##### Dataset extract

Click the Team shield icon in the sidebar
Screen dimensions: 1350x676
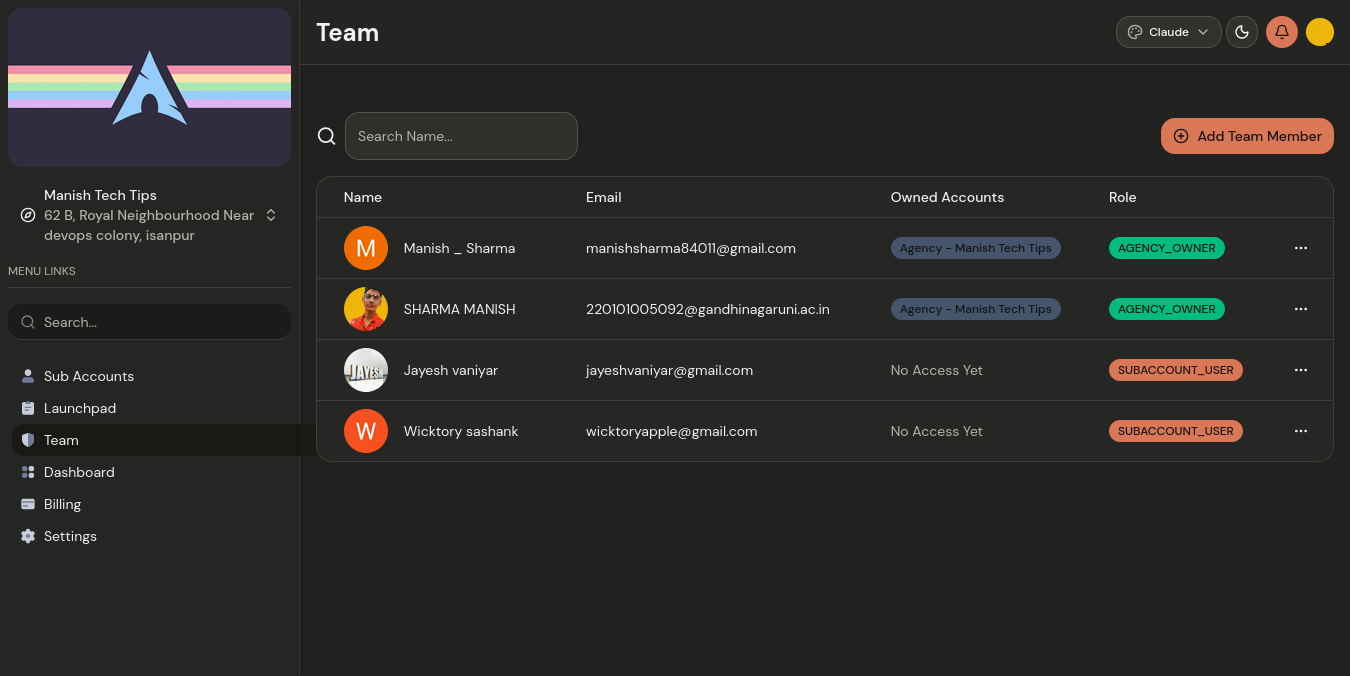pyautogui.click(x=28, y=440)
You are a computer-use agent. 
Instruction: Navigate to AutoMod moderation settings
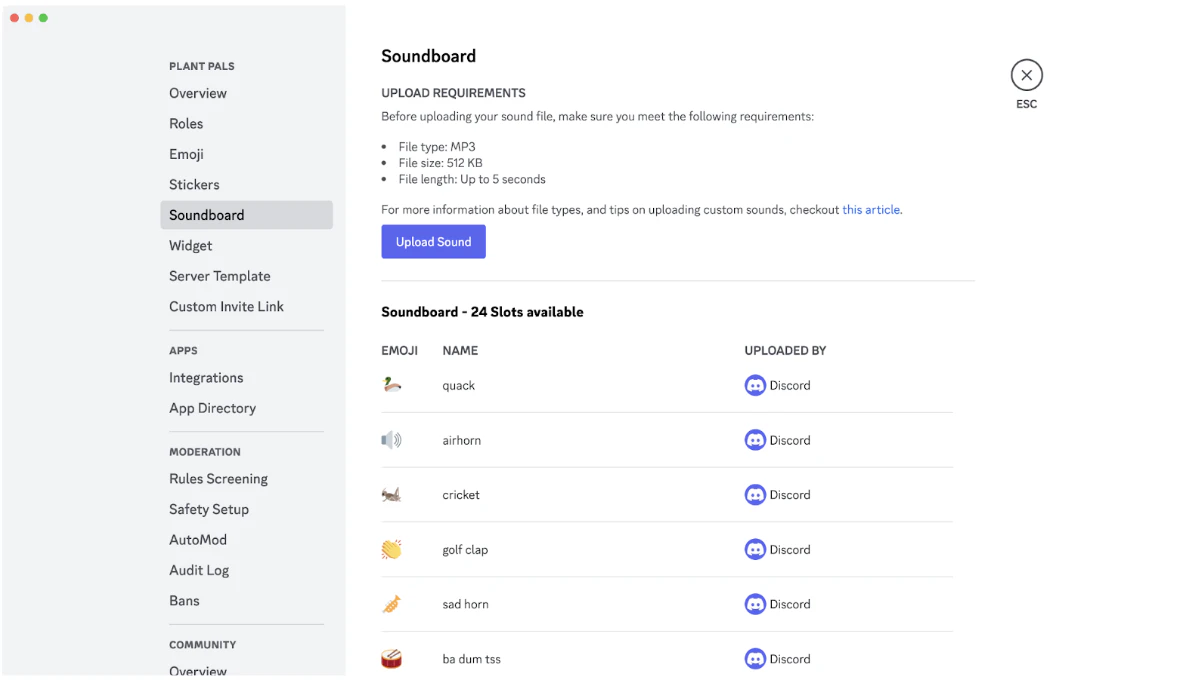(x=198, y=539)
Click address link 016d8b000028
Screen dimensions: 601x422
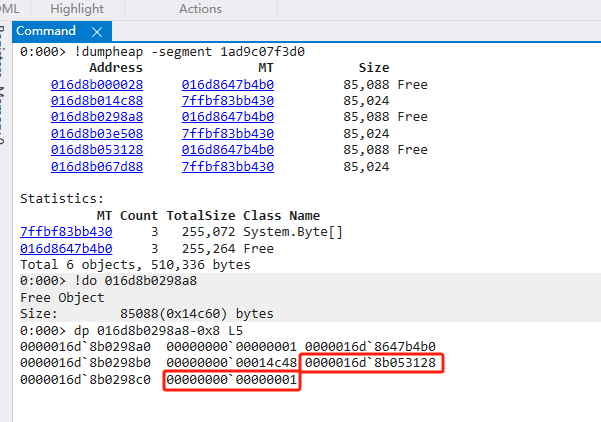pyautogui.click(x=96, y=85)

##########

Task statement — The lines to retype begin with the one containing "You are a computer-use agent." and end with the last line of the records. Reproduce them exactly and omit the pictures.

Problem solution —
You are a computer-use agent. 
Instruction: Navigate to AutoMod moderation settings
(x=198, y=539)
Click address link 016d8b000028
Screen dimensions: 601x422
pyautogui.click(x=96, y=85)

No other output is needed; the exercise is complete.